En cualquier caso, es tal la profusión de referencias culturales, literarias y estéticas dispersas e insertas en sus relatos que no siempre es fácil saber si son reales o falsas ni tampoco captar la riqueza y sentido de los mismos. Dicho esto, nos vamos a detener brevemente en la utilización que hace el escritor andaluz de la fábula, género al que otorga cierta atención, como ya se dijo.
LA FÁBULA
Desde tiempos inmemoriales han existido fabulistas que pretendían aprovechar el supuesto simbolismo que emana del mundo animal para adoctrinar a sus conciudadanos, pero la fábula sufrió en el primer tercio del siglo XX con los escritores vanguardista una verdadera revolución al ser despojada de su carácter moralizante; ello es perceptible ya en los delirios zoológicos de los surrealistas y en ciertos relatos de Ramón Gómez de la Serna o de Max Aub, por ejemplo, en cuya tradición se sitúan los relatos de Olgoso, el cual no sólo ha interpretado libremente los parámetros de la fábula clásica y moderna, sino que a menudo presenta el mundo de los humanos desde la perspectiva de los animales –son ellos los que asumen la voz narrativa-, un punto de vista generalmente peculiar, anómalo y hasta desenfocado a veces:
NAUFRAGIO
El día que se hundió aquel navío entre retumbos de barriles y añicos de loza, yo nadaba cerca, ocioso, mientras practicaba esgrima intelectual con mi hermano (el irresoluble problema de la flecha del tiempo y la diana de la inmortalidad). La tripulación, desesperada, se agitaba sobre las aguas oscuras. Unos pocos habían logrado aferrarse a pellejos de buey. Al percatarnos de su desgracia, nos sumergimos resueltos y buceamos hacia ellos, aproximándonos a toda velocidad, con estilo poderoso, ondulante. Siempre sucede que, aunque lleguemos a tiempo para redimirlos, ellos no pueden evitar señalarnos y, enloquecidos, gritar al unísono con un timbre particularmente desagradable que el prestigio o quizá el horror concentran: ¡Tiburones! ¡Tiburones!”

- Actividades
A - Indica si cada afirmación coincide con el fragmento sobre la fábula. Responde sí o no y cita textualmente las palabras que lo deciden. (i) Con los escritores vanguardistas, la fábula perdió su carácter moralizante. (ii) En «Naufragio», quien narra iba a bordo del navío cuando este se hundió. (iii) Todos los tripulantes lograron aferrarse a pellejos de buey.
B - Según el fragmento sobre la fábula, ¿en qué período sufrió la fábula una verdadera revolución?
El material no hace falta para resolver estas actividades.

- Material proporcionado
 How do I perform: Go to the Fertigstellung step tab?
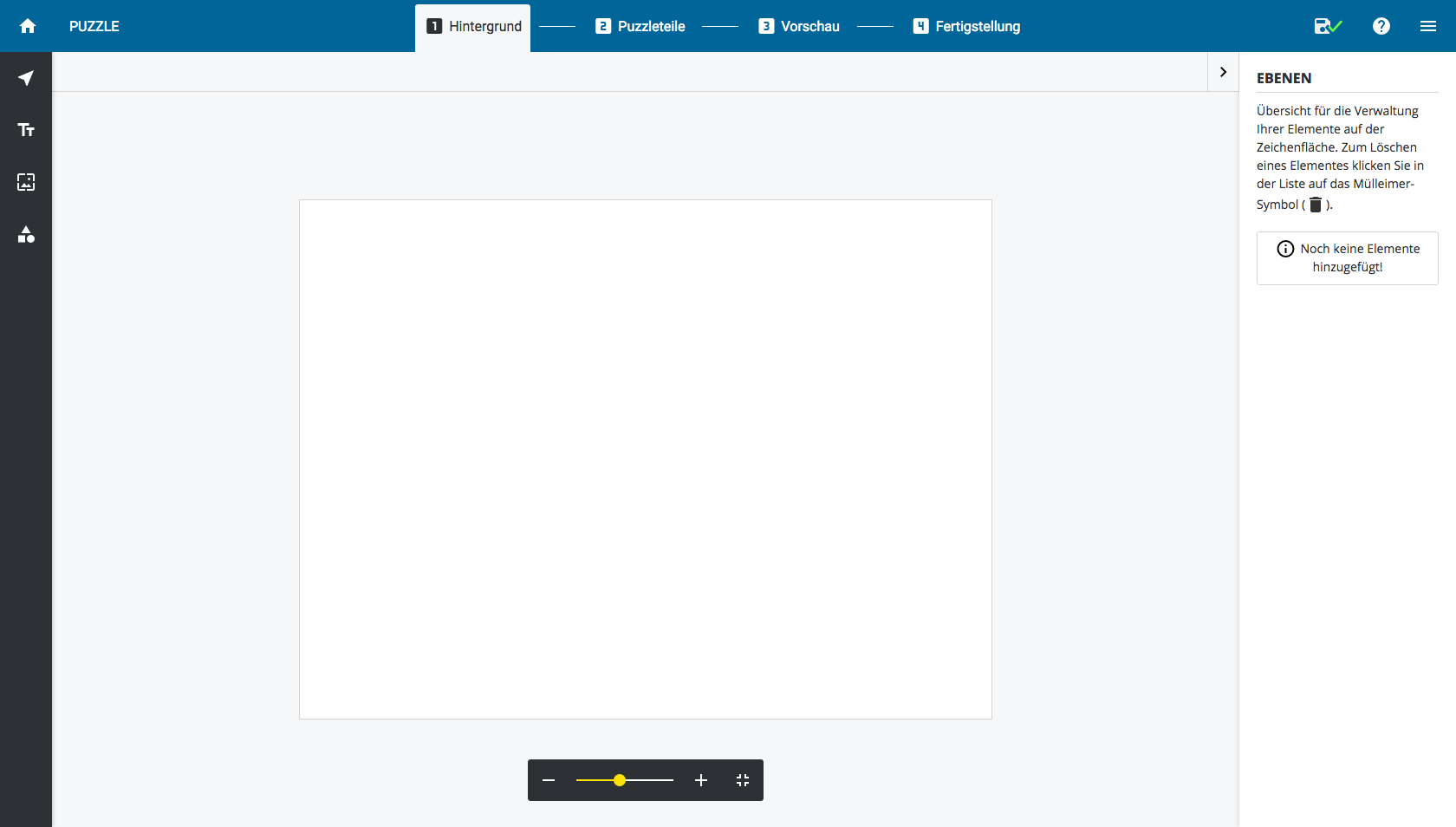966,27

- Soluciones
A -
(i) Sí: «al ser despojada de su carácter moralizante».
(ii) No: «yo nadaba cerca, ocioso».
(iii) No: «Unos pocos habían logrado aferrarse a pellejos de buey».

B - En el primer tercio del siglo XX.